Europe will leave breathing room for non-European carriers if their homeland adopts an emissions trading scheme (ETS).

“If we put in place a regional scheme, we will take into account other schemes around the world. We would not subject people twice to schemes,” Daniel Calleja Crespo, director of the European Commission’s air transport directorate, said today at a media briefing in Washington, DC.

He notes the commission is still hammering out the scheme, which will likely include aviation when it goes into effect in 2012.

Calleja is in Washington, DC to attend a joint committee meeting about the first phase of the EU-US open skies agreement, which went into effect on 30 March.

He will meet with acting FAA administrator Bobby Sturgell, TSA administrator Kip Hawley and House Transportation Committee chairman Jim Oberstar.

Calleja will lobby for the inclusion of emissions trading and the easing of foreign ownership restrictions in the US during phase two open skies talks, which begin on 15 May.

A 2006 proposal easing foreign ownership restrictions in the US floundered and the latest attempt will likely face a challenge from US labour groups.

“We do not underestimate the difficulties,” Calleja says. ”We are confident we have very strong arguments. [The] future of aviation has to be a more liberalized framework.”
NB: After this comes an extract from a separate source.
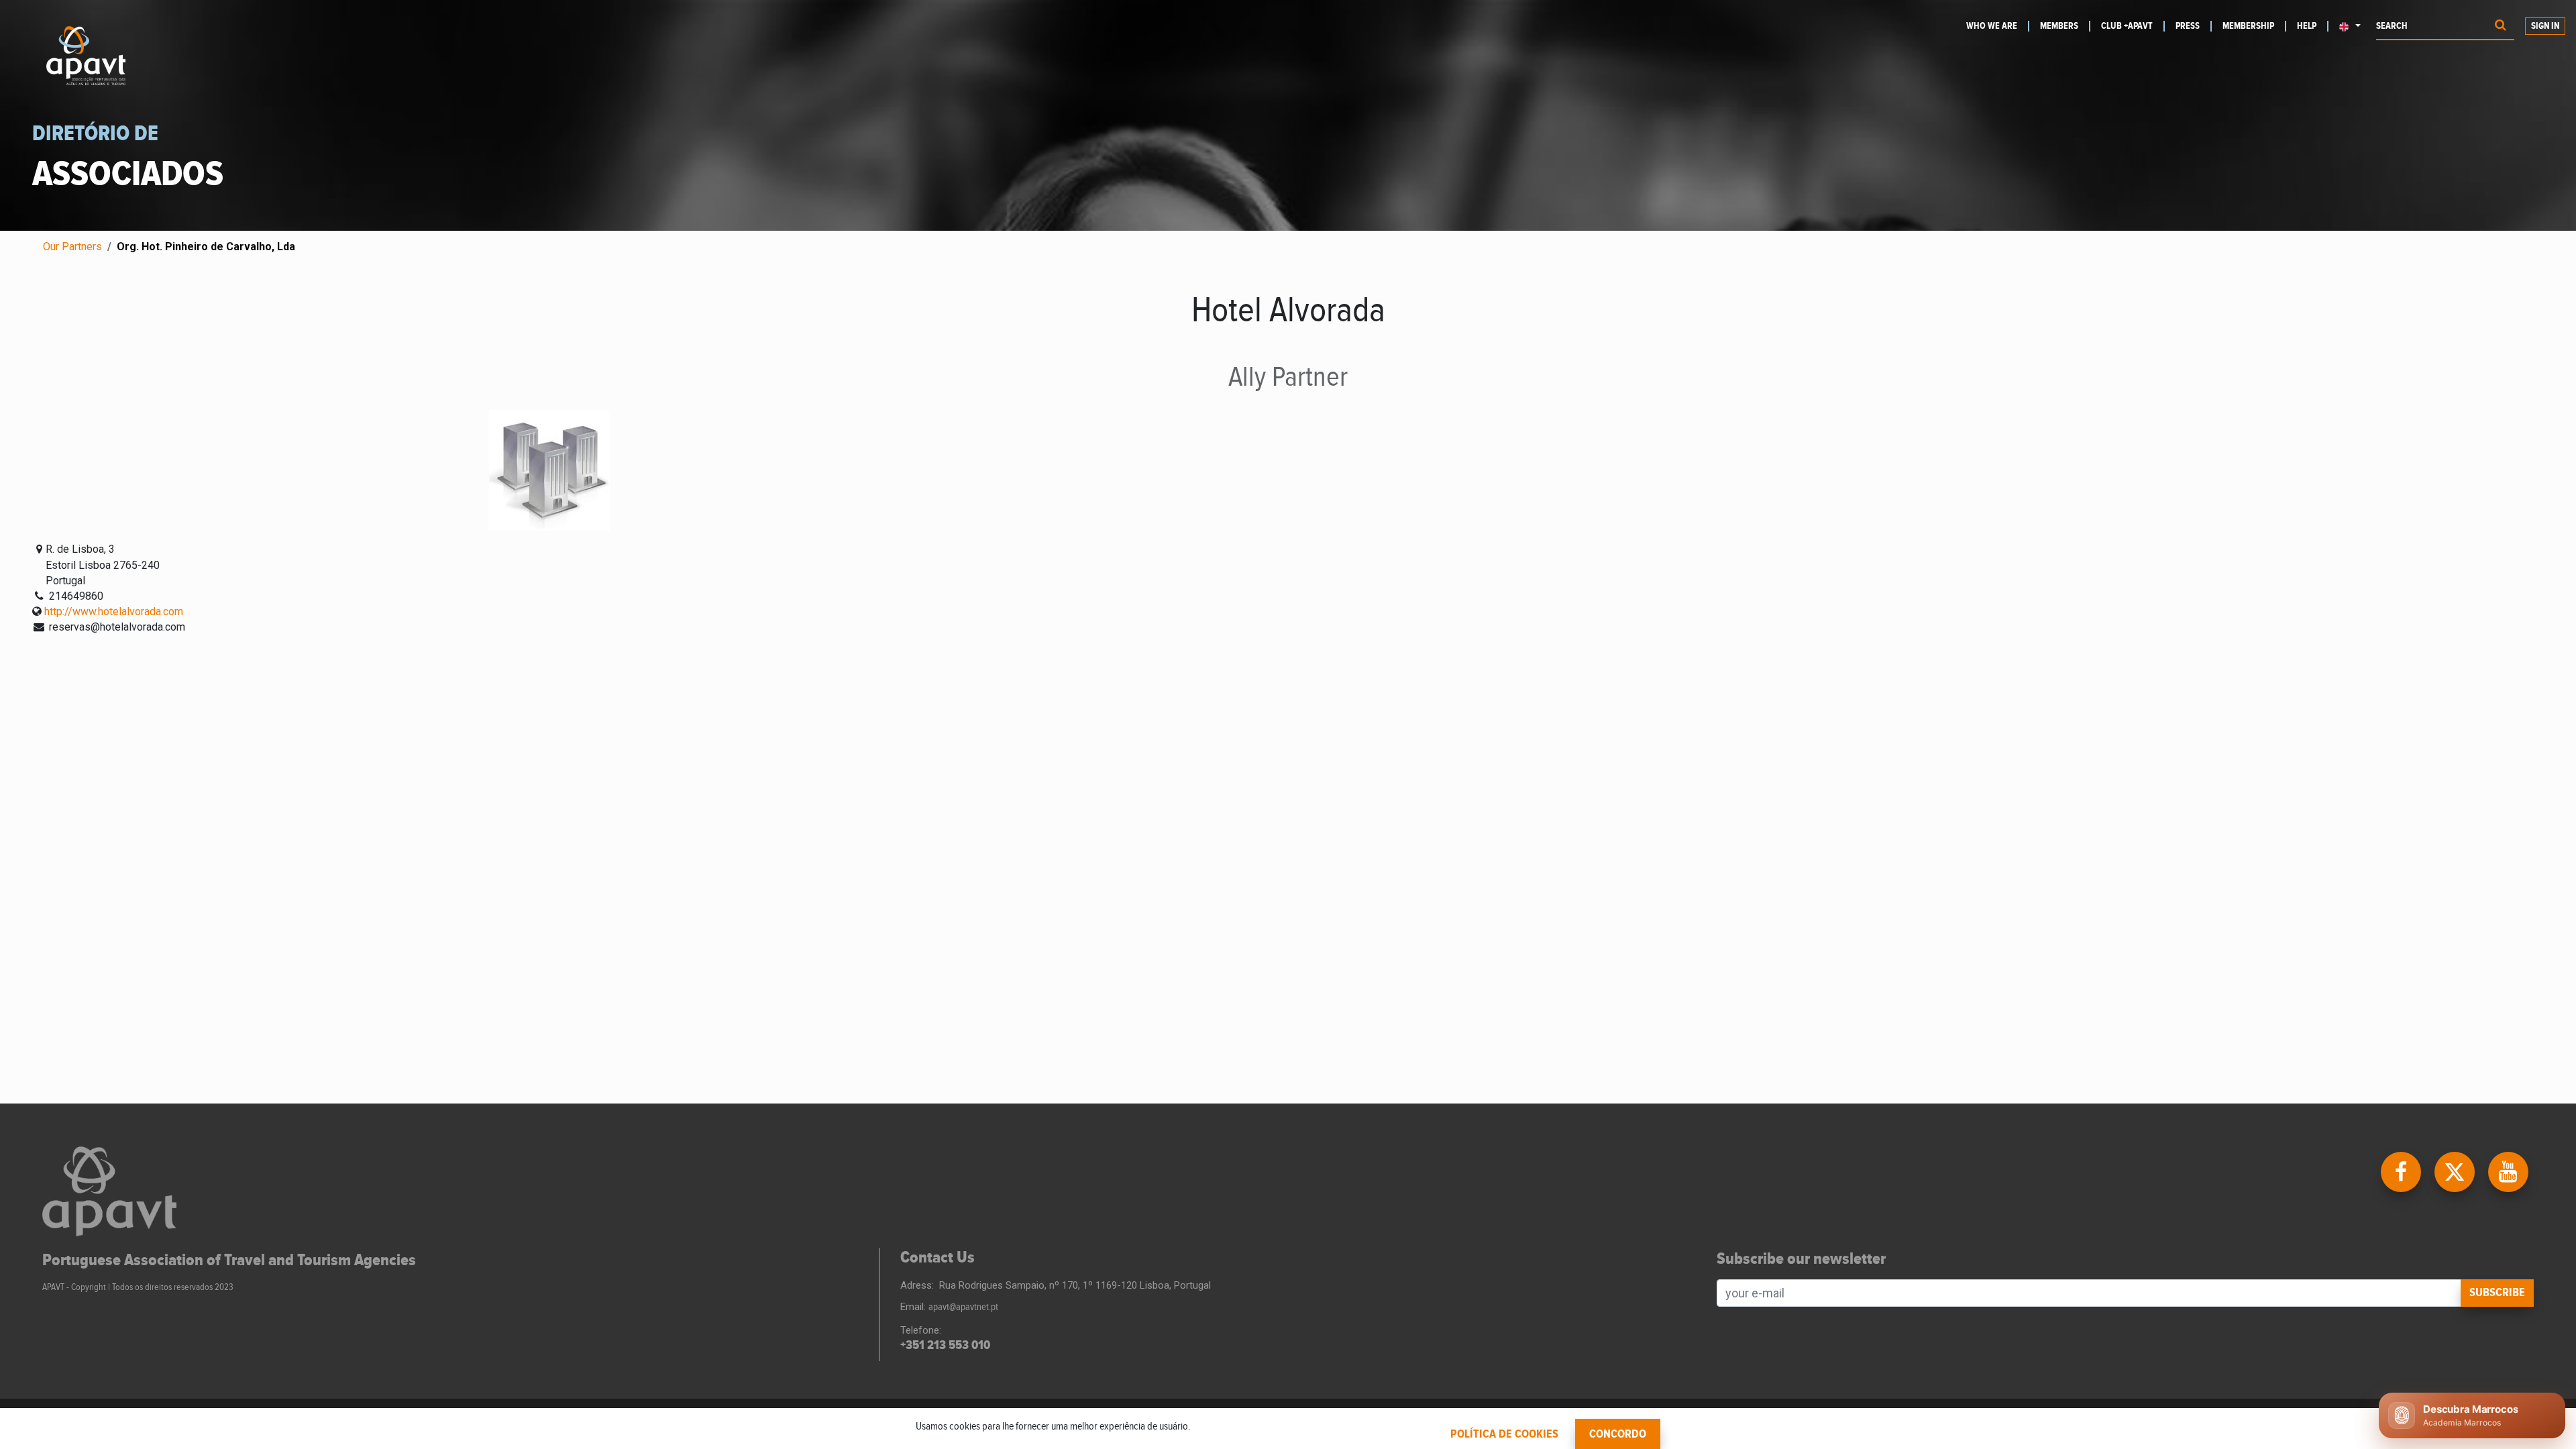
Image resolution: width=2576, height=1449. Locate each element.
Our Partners (72, 246)
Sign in (2545, 26)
While EU member states have the right to withdraw newly granted landing rights if a phase two open skies deal is not reached by 2010, Calleja says he is focused on phase two success.

“What will happen if there is no agreement, let us see,” he says.

Further liberalization of traffic rights, more access to government-financed air transport, security and night flight curfews will also be discussed.

In June, the EU and the USA will discuss recognizing each other’s maintenance and technical certifications.

Calleja says if the safety agreement is signed on 12 June, the agreement will save airlines time and money.

The EU has a similar safety agreement in Canada and will likely pursue an agreement with Brazil, he notes.